Legally, the park is reserved for wildlife, including endangered mountain gorillas. No one is allowed to farm its rich volcanic soil, chop down trees or hunt game. But this is Congo. The 4m people who live within a day’s walk of Virunga often plant crops, burn wood for charcoal and poach hippos for their meat. And the many militia groups who hide in the park offer them “protection”: ie, they take a cut of everything produced illegally in the park. They also scare off tourists.
The risk to tourists is modest—well-armed rangers, perhaps the best-trained forces in Congo, accompany them everywhere. A complex surveillance system ensures that visitors are not sent into areas where bullets are flying. But more than 170 park staff have been killed since 1996. And two British trekkers were kidnapped last year (they were released unharmed).
Emmanuel de Merode, the Belgian aristocrat who runs the park, closed it to tourists for eight months while he beefed up security. The park is now open again, but the number of visitors is a paltry fraction of what it could attract. Congo is far bigger and arguably more beautiful than Kenya, yet Kenya earns 250 times as many tourist dollars.
To keep functioning, Virunga must generate more cash and local support. That means taking on tasks normally reserved for a state. Since no one can rely on the police, the rangers protect locals from the militias, escorting convoys of vehicles through the park.
The number of reported attacks on civilians there has fallen from 144 in 2015 to eight last year. The park also has checkpoints where travellers wash their hands and are tested for the high temperature that may mean they have Ebola.
Technically, the park is an arm of the state and Mr de Merode is a government employee. But it is partly funded by a UK-based charity, and Mr de Merode has forged public-private partnerships to foster industry.

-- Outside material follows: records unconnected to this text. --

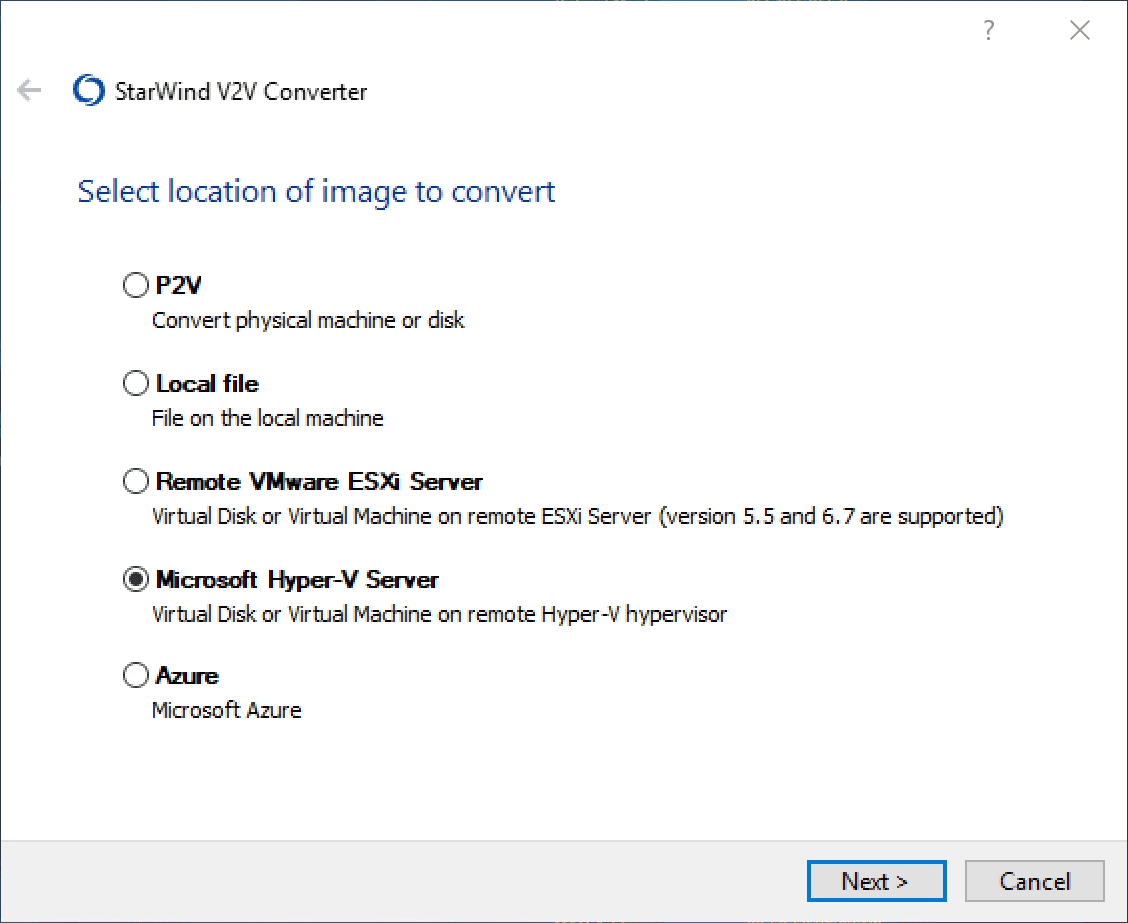This screenshot has width=1128, height=923.
Task: Select the P2V option
Action: pos(135,284)
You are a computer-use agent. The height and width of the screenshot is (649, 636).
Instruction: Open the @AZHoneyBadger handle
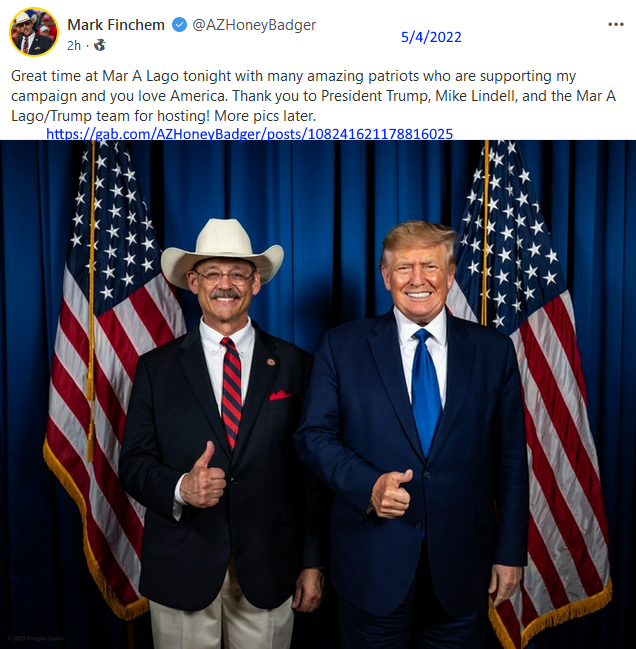[x=254, y=25]
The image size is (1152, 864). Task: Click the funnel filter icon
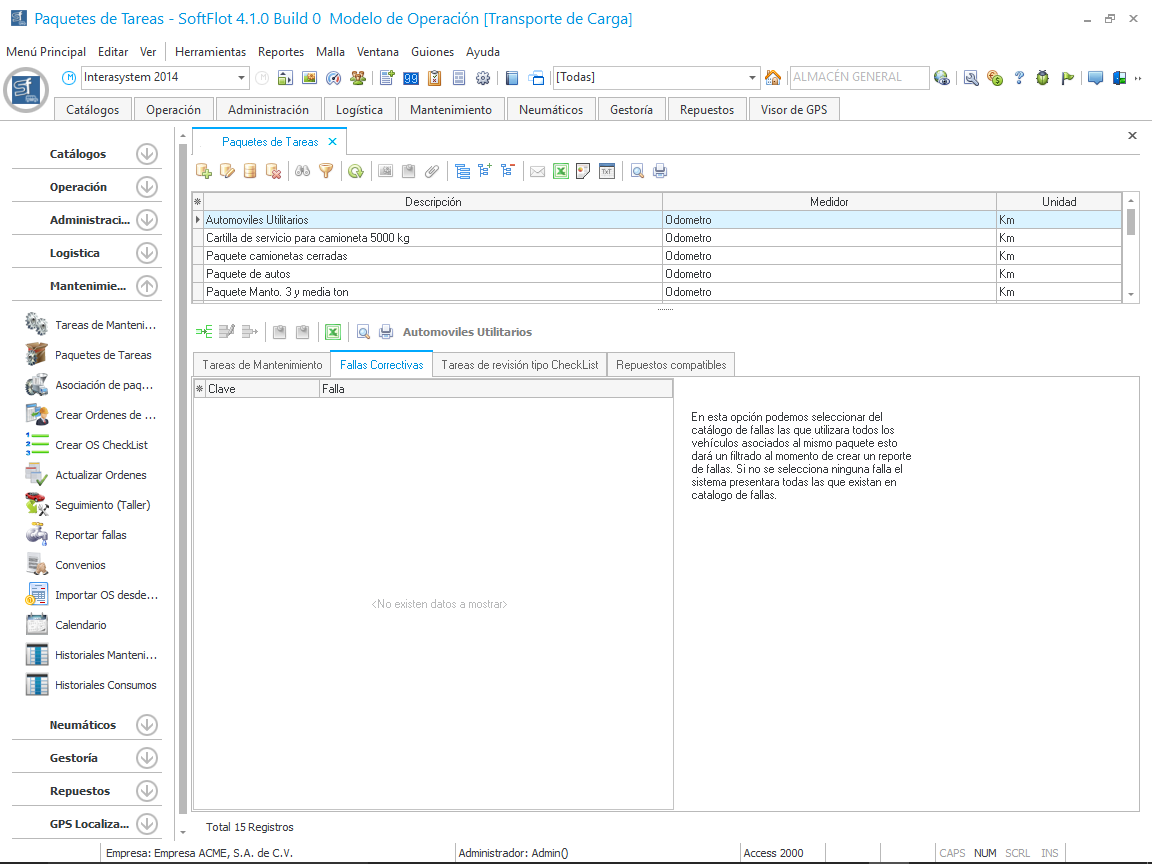(325, 171)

The Virunga Alliance, a partnership with local people and businesses, is building roads and hydroelectric plants. It powers thousands of homes, and allows a local factory to turn vegetable oil into soap. A field has been cleared to build a chocolate factory. Mr de Merode says that every new megawatt (13 megawatts are generated jointly by the two plants already installed) creates between 800 and 1,000 jobs.

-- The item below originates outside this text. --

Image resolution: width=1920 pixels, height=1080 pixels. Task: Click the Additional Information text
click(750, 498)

Some of these go to ex-militiamen, but no more than about 10%—the park does not want young men to see taking up arms as a shortcut to a salary. The Virunga Alliance even offers legal and financial advice to small businesses.

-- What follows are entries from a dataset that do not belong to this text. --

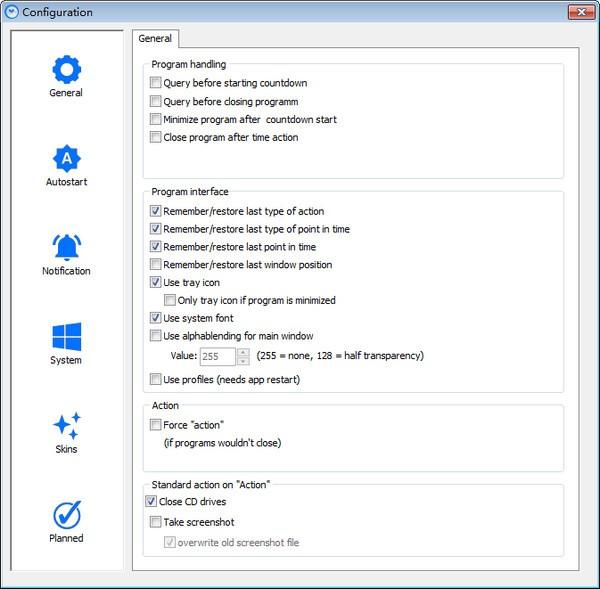Check the Force "action" option
Screen dimensions: 600x589
[x=155, y=425]
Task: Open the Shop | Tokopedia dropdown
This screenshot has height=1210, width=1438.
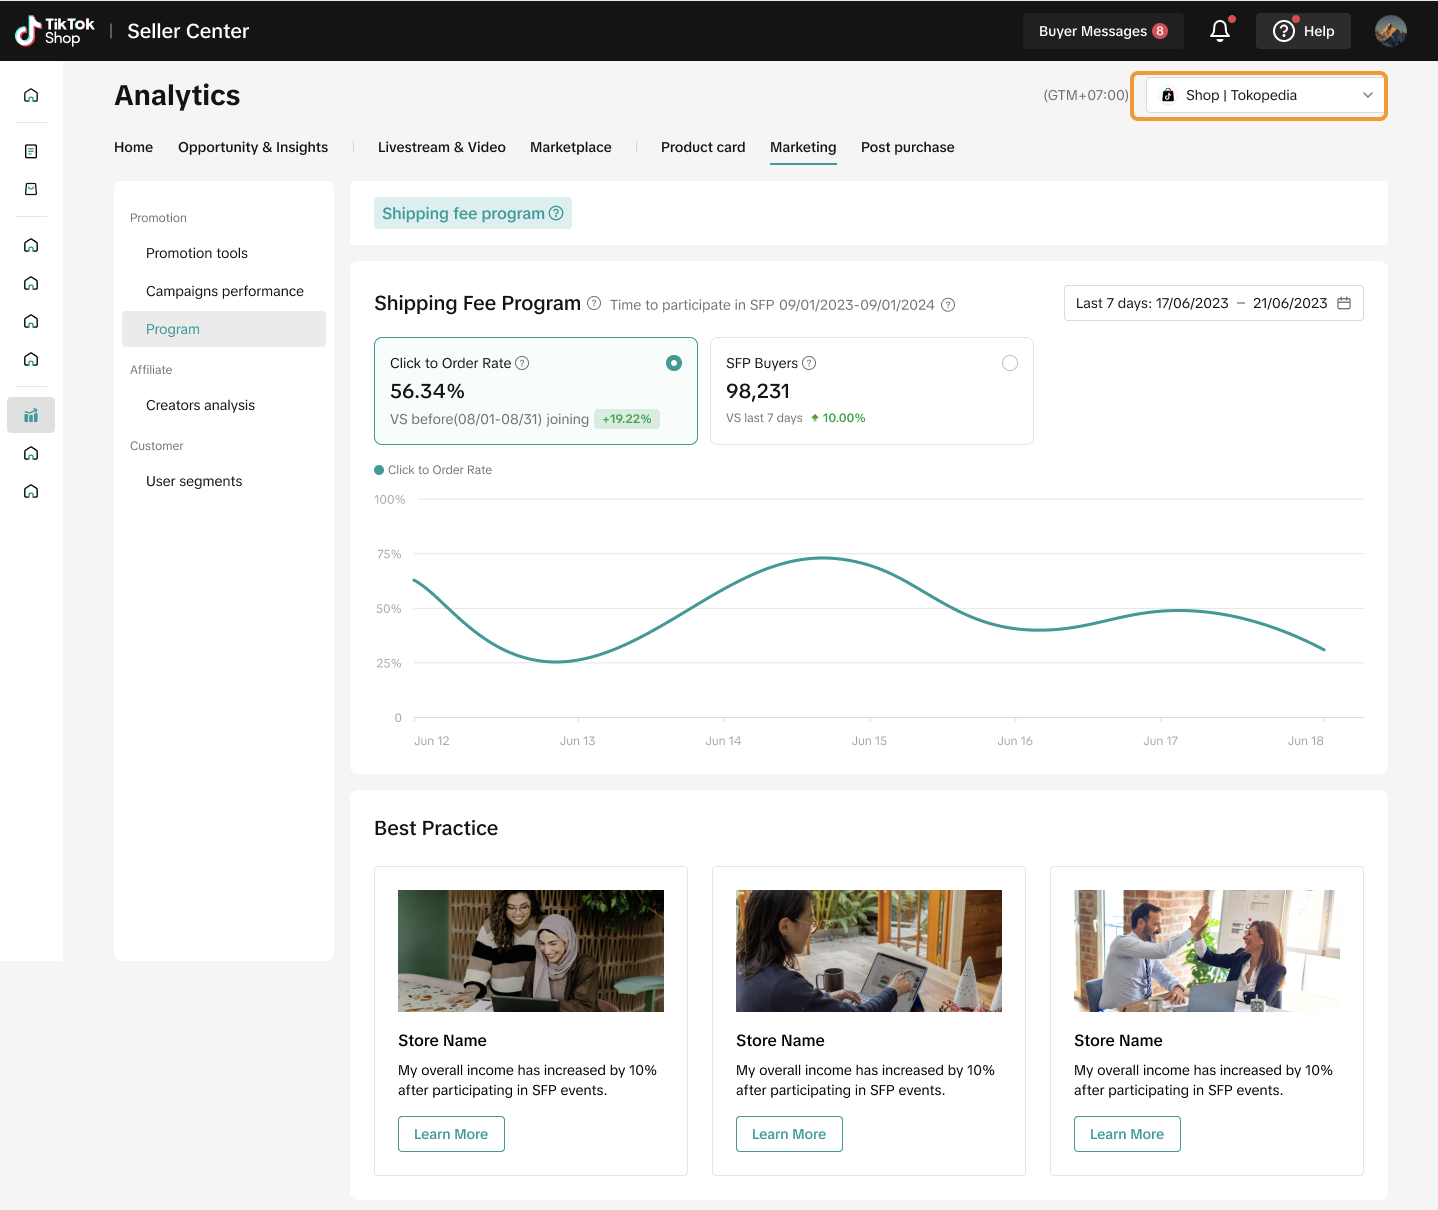Action: coord(1266,95)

“It’s much cheaper since we got electricity from Virunga,” says Bonny Katembo, a barber who previously used a generator. “We can keep the lights on longer, charge the styling tools and have more customers each day.” It also lets him power a very loud radio.
There are snags, of course. Rival power producers are often hostile. Ephrem Balole, the CEO of Virunga Energies, was jailed for three days this year for no good reason. Mr de Merode says the park could be financially self-sustaining by the end of 2022. Until then it needs donor funds, which could be a problem. As a British charity, the Virunga Foundation receives EU funds, but after Brexit it may not be eligible for them.
Congo’s mineral wealth is often exaggerated. Annual mineral exports are barely a quarter of a dollar per head, so even if they double, which is possible, Congo will still be poor. For the country’s 85m-100m people to prosper, they will need to produce other things.
Industrialisation would require an adult literacy rate of 70-80% and an electricity supply of 300 kilowatts per person, argues Charles Robertson of Renaissance Capital. Congo’s literacy rate is already high enough, but its power supply is only a third of the necessary level. It could reach it by 2030 if big proposed dam projects are completed.
Industrialisation could push the economic growth rate to 7-10% a year, Mr Robertson predicts. Yves Kabongo, an investor in Kinshasa, is more cautious. Industrialisation will take “a generation, to be optimistic”, he says.